-- SUPPLIED DATA follows --

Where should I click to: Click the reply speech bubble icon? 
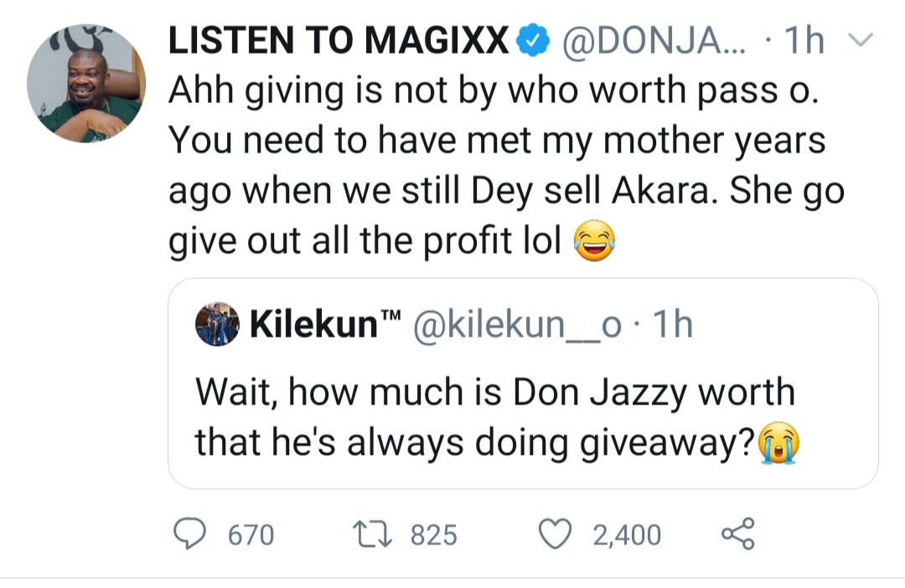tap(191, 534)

-- SUPPLIED DATA concluded --
-- SUPPLIED DATA follows --

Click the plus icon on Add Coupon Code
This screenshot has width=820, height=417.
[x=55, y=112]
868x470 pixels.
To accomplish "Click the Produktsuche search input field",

-- SUPPLIED DATA concluded --

WHAT YOU WILL DO: Lines to set down from above: the line with "868x470 pixels.", the line with "the Produktsuche search", and every line between, each exactly as written.

TASK SOLUTION:
868x470 pixels.
To accomplish "Click the Produktsuche search input field",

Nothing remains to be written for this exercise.